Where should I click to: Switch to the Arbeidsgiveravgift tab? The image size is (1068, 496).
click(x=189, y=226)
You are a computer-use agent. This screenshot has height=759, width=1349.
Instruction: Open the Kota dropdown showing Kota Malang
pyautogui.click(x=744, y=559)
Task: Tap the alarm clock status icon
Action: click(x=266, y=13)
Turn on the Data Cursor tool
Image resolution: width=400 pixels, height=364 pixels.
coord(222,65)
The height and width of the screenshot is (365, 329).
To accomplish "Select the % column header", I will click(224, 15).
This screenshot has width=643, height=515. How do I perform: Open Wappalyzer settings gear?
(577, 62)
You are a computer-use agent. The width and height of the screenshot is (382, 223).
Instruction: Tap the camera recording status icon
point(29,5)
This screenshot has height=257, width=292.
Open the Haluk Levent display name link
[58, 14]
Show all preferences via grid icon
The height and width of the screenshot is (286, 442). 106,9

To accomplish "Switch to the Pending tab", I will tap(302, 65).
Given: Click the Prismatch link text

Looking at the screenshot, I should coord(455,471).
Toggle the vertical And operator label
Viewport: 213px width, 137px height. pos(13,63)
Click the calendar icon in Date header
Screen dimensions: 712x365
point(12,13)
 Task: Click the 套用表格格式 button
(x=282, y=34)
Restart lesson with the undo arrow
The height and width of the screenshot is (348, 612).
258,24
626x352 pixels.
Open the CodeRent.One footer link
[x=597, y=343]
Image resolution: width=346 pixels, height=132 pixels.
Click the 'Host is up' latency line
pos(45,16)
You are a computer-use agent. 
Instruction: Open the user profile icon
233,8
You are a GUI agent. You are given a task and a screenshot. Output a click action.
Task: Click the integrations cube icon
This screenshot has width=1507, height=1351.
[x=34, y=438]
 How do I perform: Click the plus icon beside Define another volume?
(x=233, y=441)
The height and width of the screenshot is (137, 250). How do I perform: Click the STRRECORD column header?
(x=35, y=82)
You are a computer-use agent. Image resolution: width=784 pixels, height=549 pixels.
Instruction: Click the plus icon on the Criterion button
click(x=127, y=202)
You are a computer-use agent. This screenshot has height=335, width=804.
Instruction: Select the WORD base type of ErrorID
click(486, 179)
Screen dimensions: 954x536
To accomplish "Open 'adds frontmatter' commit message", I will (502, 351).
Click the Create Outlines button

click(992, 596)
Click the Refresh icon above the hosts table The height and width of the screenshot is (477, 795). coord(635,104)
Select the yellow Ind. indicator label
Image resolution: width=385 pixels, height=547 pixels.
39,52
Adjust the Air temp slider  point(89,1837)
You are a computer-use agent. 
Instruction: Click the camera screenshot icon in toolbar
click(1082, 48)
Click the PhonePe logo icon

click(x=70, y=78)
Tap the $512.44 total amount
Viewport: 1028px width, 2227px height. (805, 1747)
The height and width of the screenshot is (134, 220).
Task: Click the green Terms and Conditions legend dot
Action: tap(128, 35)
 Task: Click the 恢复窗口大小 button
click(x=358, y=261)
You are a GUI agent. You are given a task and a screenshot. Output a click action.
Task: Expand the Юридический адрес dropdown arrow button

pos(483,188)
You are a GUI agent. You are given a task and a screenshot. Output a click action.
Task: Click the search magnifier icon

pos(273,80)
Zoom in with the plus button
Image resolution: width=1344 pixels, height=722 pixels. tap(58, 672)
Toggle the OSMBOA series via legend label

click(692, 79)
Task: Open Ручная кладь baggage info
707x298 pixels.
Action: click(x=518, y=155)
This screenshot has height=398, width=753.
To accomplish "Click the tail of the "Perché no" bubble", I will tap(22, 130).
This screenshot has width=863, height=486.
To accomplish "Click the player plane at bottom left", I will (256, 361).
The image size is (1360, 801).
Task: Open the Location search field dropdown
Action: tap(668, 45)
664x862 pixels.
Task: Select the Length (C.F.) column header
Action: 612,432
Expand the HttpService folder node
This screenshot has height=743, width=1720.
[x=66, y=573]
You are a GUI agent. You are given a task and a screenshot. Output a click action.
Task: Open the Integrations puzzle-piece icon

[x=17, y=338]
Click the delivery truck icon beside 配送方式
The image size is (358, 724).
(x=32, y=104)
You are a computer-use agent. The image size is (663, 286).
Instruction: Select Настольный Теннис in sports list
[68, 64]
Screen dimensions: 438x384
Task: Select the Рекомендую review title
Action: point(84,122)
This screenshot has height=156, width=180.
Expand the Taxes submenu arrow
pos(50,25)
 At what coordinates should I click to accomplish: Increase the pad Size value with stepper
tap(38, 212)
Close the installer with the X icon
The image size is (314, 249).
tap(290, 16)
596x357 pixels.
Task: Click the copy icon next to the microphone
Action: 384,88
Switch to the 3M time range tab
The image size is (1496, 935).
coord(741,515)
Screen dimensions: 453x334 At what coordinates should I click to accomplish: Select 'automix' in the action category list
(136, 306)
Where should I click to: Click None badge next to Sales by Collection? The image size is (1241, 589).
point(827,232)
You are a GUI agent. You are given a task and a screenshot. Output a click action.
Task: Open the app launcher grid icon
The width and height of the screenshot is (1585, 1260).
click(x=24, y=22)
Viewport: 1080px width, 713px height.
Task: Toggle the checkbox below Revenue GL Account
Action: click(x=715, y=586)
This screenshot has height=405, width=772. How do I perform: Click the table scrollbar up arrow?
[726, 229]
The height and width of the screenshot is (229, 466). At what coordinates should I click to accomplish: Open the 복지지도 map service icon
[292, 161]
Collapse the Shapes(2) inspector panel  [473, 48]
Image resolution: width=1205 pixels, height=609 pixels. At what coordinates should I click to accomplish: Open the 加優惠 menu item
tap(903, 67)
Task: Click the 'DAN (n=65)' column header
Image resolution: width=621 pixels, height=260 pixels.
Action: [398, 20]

──────────

▶ _Exercise prompt_
Please transcribe all of the items above exactly, line for line.

▶ _Solved exercise_
Where should I click to: Switch to the Arbeidsgiveravgift tab? The image size is (1068, 496).
click(x=189, y=226)
You are a computer-use agent. This screenshot has height=759, width=1349.
Instruction: Open the Kota dropdown showing Kota Malang
pyautogui.click(x=744, y=559)
Task: Tap the alarm clock status icon
Action: click(x=266, y=13)
Turn on the Data Cursor tool
Image resolution: width=400 pixels, height=364 pixels.
coord(222,65)
The height and width of the screenshot is (365, 329).
To accomplish "Select the % column header", I will click(224, 15).
This screenshot has width=643, height=515. How do I perform: Open Wappalyzer settings gear?
(577, 62)
You are a computer-use agent. The width and height of the screenshot is (382, 223).
Instruction: Tap the camera recording status icon
point(29,5)
This screenshot has height=257, width=292.
Open the Haluk Levent display name link
[58, 14]
Show all preferences via grid icon
The height and width of the screenshot is (286, 442). 106,9

To accomplish "Switch to the Pending tab", I will tap(302, 65).
Given: Click the Prismatch link text

Looking at the screenshot, I should coord(455,471).
Toggle the vertical And operator label
Viewport: 213px width, 137px height. pos(13,63)
Click the calendar icon in Date header
Screen dimensions: 712x365
point(12,13)
 Task: Click the 套用表格格式 button
(x=282, y=34)
Restart lesson with the undo arrow
The height and width of the screenshot is (348, 612).
258,24
626x352 pixels.
Open the CodeRent.One footer link
[x=597, y=343]
Image resolution: width=346 pixels, height=132 pixels.
Click the 'Host is up' latency line
pos(45,16)
You are a computer-use agent. 
Instruction: Open the user profile icon
233,8
You are a GUI agent. You are given a task and a screenshot. Output a click action.
Task: Click the integrations cube icon
This screenshot has width=1507, height=1351.
[x=34, y=438]
 How do I perform: Click the plus icon beside Define another volume?
(x=233, y=441)
The height and width of the screenshot is (137, 250). How do I perform: Click the STRRECORD column header?
(x=35, y=82)
You are a computer-use agent. Image resolution: width=784 pixels, height=549 pixels.
Instruction: Click the plus icon on the Criterion button
click(x=127, y=202)
You are a computer-use agent. This screenshot has height=335, width=804.
Instruction: Select the WORD base type of ErrorID
click(486, 179)
Screen dimensions: 954x536
To accomplish "Open 'adds frontmatter' commit message", I will (502, 351).
Click the Create Outlines button

click(992, 596)
Click the Refresh icon above the hosts table The height and width of the screenshot is (477, 795). coord(635,104)
Select the yellow Ind. indicator label
Image resolution: width=385 pixels, height=547 pixels.
39,52
Adjust the Air temp slider  point(89,1837)
You are a computer-use agent. 
Instruction: Click the camera screenshot icon in toolbar
click(1082, 48)
Click the PhonePe logo icon

click(x=70, y=78)
Tap the $512.44 total amount
Viewport: 1028px width, 2227px height. (805, 1747)
The height and width of the screenshot is (134, 220).
Task: Click the green Terms and Conditions legend dot
Action: tap(128, 35)
 Task: Click the 恢复窗口大小 button
click(x=358, y=261)
You are a GUI agent. You are given a task and a screenshot. Output a click action.
Task: Expand the Юридический адрес dropdown arrow button

pos(483,188)
You are a GUI agent. You are given a task and a screenshot. Output a click action.
Task: Click the search magnifier icon

pos(273,80)
Zoom in with the plus button
Image resolution: width=1344 pixels, height=722 pixels. tap(58, 672)
Toggle the OSMBOA series via legend label

click(692, 79)
Task: Open Ручная кладь baggage info
707x298 pixels.
Action: click(x=518, y=155)
This screenshot has height=398, width=753.
To accomplish "Click the tail of the "Perché no" bubble", I will tap(22, 130).
This screenshot has width=863, height=486.
To accomplish "Click the player plane at bottom left", I will (256, 361).
The image size is (1360, 801).
Task: Open the Location search field dropdown
Action: tap(668, 45)
664x862 pixels.
Task: Select the Length (C.F.) column header
Action: 612,432
Expand the HttpService folder node
This screenshot has height=743, width=1720.
[x=66, y=573]
You are a GUI agent. You are given a task and a screenshot. Output a click action.
Task: Open the Integrations puzzle-piece icon

[x=17, y=338]
Click the delivery truck icon beside 配送方式
The image size is (358, 724).
(x=32, y=104)
You are a computer-use agent. The image size is (663, 286).
Instruction: Select Настольный Теннис in sports list
[68, 64]
Screen dimensions: 438x384
Task: Select the Рекомендую review title
Action: point(84,122)
This screenshot has height=156, width=180.
Expand the Taxes submenu arrow
pos(50,25)
 At what coordinates should I click to accomplish: Increase the pad Size value with stepper
tap(38, 212)
Close the installer with the X icon
The image size is (314, 249).
tap(290, 16)
596x357 pixels.
Task: Click the copy icon next to the microphone
Action: 384,88
Switch to the 3M time range tab
The image size is (1496, 935).
coord(741,515)
Screen dimensions: 453x334 At what coordinates should I click to accomplish: Select 'automix' in the action category list
(136, 306)
Where should I click to: Click None badge next to Sales by Collection? The image size is (1241, 589).
point(827,232)
You are a GUI agent. You are given a task and a screenshot. Output a click action.
Task: Open the app launcher grid icon
The width and height of the screenshot is (1585, 1260).
click(x=24, y=22)
Viewport: 1080px width, 713px height.
Task: Toggle the checkbox below Revenue GL Account
Action: click(x=715, y=586)
This screenshot has height=405, width=772. How do I perform: Click the table scrollbar up arrow?
[726, 229]
The height and width of the screenshot is (229, 466). At what coordinates should I click to accomplish: Open the 복지지도 map service icon
[292, 161]
Collapse the Shapes(2) inspector panel  [473, 48]
Image resolution: width=1205 pixels, height=609 pixels. At what coordinates should I click to accomplish: Open the 加優惠 menu item
tap(903, 67)
Task: Click the 'DAN (n=65)' column header
Image resolution: width=621 pixels, height=260 pixels.
Action: [398, 20]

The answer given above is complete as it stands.